### WORK REQUEST
Where the listing below has a line containing "You are a computer-use agent. Image", output that line and all lines after it, verbatim, and no others.

### EXTRACTED ENTRIES
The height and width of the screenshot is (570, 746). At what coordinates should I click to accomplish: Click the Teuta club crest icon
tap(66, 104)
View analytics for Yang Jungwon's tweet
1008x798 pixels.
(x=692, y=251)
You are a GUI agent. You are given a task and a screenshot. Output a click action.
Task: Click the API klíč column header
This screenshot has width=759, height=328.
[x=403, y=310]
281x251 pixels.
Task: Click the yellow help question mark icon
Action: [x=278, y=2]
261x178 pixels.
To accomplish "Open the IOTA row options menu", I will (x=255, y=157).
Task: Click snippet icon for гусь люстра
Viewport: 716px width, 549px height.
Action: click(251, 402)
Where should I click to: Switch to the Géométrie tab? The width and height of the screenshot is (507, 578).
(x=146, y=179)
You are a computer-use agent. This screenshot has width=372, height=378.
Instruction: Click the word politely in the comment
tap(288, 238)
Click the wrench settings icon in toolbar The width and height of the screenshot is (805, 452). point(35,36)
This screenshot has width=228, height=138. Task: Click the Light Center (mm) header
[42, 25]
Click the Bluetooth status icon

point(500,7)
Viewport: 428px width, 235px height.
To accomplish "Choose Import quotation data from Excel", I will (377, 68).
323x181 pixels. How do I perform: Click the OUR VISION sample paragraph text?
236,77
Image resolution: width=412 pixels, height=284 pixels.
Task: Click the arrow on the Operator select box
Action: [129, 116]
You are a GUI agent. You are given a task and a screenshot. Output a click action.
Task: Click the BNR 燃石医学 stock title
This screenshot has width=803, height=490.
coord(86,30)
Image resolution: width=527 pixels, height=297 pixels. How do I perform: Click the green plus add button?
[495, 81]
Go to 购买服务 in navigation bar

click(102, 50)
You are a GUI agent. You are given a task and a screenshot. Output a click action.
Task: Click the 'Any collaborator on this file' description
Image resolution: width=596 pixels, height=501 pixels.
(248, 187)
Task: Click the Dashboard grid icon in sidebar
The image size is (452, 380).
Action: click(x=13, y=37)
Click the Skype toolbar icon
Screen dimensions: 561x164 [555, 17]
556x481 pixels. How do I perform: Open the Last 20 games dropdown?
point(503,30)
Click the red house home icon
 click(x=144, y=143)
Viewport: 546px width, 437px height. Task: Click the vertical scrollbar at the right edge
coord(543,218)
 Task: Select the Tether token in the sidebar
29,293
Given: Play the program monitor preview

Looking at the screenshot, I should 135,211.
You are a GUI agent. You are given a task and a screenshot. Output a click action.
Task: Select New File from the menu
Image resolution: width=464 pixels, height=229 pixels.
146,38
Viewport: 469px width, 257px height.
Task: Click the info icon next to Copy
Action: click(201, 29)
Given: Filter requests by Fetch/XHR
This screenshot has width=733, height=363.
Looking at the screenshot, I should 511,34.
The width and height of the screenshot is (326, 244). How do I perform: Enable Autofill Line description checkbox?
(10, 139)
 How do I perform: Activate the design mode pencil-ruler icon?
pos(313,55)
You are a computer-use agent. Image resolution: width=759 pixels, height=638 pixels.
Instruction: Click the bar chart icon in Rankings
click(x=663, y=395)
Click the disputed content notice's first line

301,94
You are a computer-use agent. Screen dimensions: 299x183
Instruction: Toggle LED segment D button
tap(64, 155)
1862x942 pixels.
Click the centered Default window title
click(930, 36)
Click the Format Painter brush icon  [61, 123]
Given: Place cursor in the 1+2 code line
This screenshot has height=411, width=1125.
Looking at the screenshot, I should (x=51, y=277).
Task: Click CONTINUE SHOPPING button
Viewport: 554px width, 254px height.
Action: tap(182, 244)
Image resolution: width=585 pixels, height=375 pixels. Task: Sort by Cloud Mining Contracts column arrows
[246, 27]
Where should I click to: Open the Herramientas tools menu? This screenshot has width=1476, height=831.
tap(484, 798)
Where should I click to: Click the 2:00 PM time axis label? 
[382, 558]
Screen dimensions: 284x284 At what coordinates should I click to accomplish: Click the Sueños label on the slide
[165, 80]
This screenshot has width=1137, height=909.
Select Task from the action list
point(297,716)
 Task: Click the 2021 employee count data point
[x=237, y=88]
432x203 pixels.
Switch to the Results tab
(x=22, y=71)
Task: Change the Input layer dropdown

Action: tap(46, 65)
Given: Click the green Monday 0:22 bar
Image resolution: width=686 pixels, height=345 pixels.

### TASK RESPONSE
You are a computer-use agent. Image resolution: width=759 pixels, height=638 pixels.
Instruction: Click the bar chart icon in Rankings
click(x=663, y=395)
Click the disputed content notice's first line

301,94
You are a computer-use agent. Screen dimensions: 299x183
Instruction: Toggle LED segment D button
tap(64, 155)
1862x942 pixels.
Click the centered Default window title
click(930, 36)
Click the Format Painter brush icon  [61, 123]
Given: Place cursor in the 1+2 code line
This screenshot has height=411, width=1125.
Looking at the screenshot, I should (x=51, y=277).
Task: Click CONTINUE SHOPPING button
Viewport: 554px width, 254px height.
Action: tap(182, 244)
Image resolution: width=585 pixels, height=375 pixels. Task: Sort by Cloud Mining Contracts column arrows
[246, 27]
Where should I click to: Open the Herramientas tools menu? This screenshot has width=1476, height=831.
tap(484, 798)
Where should I click to: Click the 2:00 PM time axis label? 
[382, 558]
Screen dimensions: 284x284 At what coordinates should I click to accomplish: Click the Sueños label on the slide
[165, 80]
This screenshot has width=1137, height=909.
Select Task from the action list
point(297,716)
 Task: Click the 2021 employee count data point
[x=237, y=88]
432x203 pixels.
Switch to the Results tab
(x=22, y=71)
Task: Change the Input layer dropdown

Action: tap(46, 65)
Given: Click the green Monday 0:22 bar
Image resolution: width=686 pixels, height=345 pixels.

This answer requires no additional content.